Effect of HOXC9 knockdown on MCF7 and BT474 cells. (A) RT-PCR result showing the suppression of HOXC9 expression in si_HOXC9 treated cells. Nonspecific siRNA (si_Con) was used as the control. The MTT assay (B) and Matrigel invasion assay (C) were performed to measure cell proliferation and invasion ability, respectively. *; p < 0.05, **; p < 0.01 vs. si_Con treated cells.

Figure 3

Prognostic significance of HOXC9 expression in breast cancer patients. (A) Publically available data retrieved from GENT (http://medical-genome.kribb.re.kr/GENT) show that HOXC9 is upregulated in breast cancer tissues. breast-C: breast cancer tissues, breast-N: normal breast tissues.
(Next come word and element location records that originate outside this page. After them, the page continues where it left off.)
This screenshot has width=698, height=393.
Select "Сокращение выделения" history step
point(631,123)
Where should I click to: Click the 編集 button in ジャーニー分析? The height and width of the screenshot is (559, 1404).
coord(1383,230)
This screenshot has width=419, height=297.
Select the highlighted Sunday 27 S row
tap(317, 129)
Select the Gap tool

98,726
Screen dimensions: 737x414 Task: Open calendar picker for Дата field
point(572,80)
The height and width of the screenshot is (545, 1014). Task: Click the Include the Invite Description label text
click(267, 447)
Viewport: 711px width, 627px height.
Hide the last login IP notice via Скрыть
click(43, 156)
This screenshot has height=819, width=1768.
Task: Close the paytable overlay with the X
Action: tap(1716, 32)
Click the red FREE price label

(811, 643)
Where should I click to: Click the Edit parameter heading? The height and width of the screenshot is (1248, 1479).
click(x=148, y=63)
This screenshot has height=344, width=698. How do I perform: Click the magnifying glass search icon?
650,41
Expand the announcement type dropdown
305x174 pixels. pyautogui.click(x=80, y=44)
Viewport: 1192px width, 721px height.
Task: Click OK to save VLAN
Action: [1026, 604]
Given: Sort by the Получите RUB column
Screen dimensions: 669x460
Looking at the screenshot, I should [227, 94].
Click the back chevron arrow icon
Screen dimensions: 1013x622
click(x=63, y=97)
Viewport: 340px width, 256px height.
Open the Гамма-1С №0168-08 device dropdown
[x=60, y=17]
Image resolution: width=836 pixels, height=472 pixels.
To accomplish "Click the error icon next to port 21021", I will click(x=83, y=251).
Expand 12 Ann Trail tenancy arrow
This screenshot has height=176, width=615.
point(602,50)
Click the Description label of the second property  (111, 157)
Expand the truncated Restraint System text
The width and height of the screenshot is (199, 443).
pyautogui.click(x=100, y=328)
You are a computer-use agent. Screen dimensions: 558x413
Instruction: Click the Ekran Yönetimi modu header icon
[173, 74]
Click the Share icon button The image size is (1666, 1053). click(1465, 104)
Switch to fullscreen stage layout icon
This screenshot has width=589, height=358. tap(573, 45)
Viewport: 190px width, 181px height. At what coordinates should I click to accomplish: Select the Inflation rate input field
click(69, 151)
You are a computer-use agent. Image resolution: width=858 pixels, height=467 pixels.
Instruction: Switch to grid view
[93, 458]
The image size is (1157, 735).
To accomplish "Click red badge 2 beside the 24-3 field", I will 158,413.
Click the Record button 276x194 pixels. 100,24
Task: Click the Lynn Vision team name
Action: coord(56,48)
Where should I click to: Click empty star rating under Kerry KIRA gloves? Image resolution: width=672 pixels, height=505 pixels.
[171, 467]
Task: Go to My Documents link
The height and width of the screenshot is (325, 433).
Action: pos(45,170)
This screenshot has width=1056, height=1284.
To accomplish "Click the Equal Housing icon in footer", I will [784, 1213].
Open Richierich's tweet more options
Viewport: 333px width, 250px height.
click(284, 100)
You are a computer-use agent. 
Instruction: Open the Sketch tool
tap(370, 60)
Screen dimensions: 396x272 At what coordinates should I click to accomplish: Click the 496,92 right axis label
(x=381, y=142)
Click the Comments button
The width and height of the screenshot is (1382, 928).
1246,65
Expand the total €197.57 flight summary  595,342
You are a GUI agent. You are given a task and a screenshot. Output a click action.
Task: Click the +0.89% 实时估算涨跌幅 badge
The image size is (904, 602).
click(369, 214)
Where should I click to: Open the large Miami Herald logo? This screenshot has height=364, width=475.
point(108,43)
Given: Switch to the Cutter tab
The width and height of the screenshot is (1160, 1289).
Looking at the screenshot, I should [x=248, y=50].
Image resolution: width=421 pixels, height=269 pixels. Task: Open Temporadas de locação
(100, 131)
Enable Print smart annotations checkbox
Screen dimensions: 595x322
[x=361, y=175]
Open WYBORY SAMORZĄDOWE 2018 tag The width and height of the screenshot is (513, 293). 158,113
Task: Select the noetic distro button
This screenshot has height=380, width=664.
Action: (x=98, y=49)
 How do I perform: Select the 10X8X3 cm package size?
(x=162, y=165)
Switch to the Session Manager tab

Each circle represents an individual tissue sample. Data are shown as boxplots. The Y axis of the plot indicates normalized expression measures. The box extends from the 25th to 75th percentiles and the line in the middle of the box is plotted at the median. Significance was analyzed using an unpaired t-test (p = 2.913E-11). (B-G) Survival analysis using the MTCI breast cancer survival analysis tool (http://glados.ucd.ie/BreastMark/). Disease free survival (DFS) (n = 1533, number of events = 767, hazard ratio = 1.164 [0.9947 - 1.363], p = 0.058) (B) and distant metastasis-free survival (DMFS) (n = 577, number of events = 187, hazard ratio = 1.758 [1.3-2.379], p = 0.000208) (C) in all patients. DFS (n = 633, number of events = 278, hazard ratio = 1.382 [1.074-1.778] p = 0.0116) (D) and DMFS (n = 257, number of events = 109, hazard ratio = 2.17 [1.483-3.176], p = 4.351e-05) (E) in lymph node-positive patients. DFS (n = 538, number of events = 163, hazard ratio = 1.03 [0.7574-1.401], p = 0.85) (F) and DMFS (n = 276, number of events = 57, hazard ratio = 1.289 [0.7646 - 2.174], p = 0.339) (G) in lymph node-negative patients.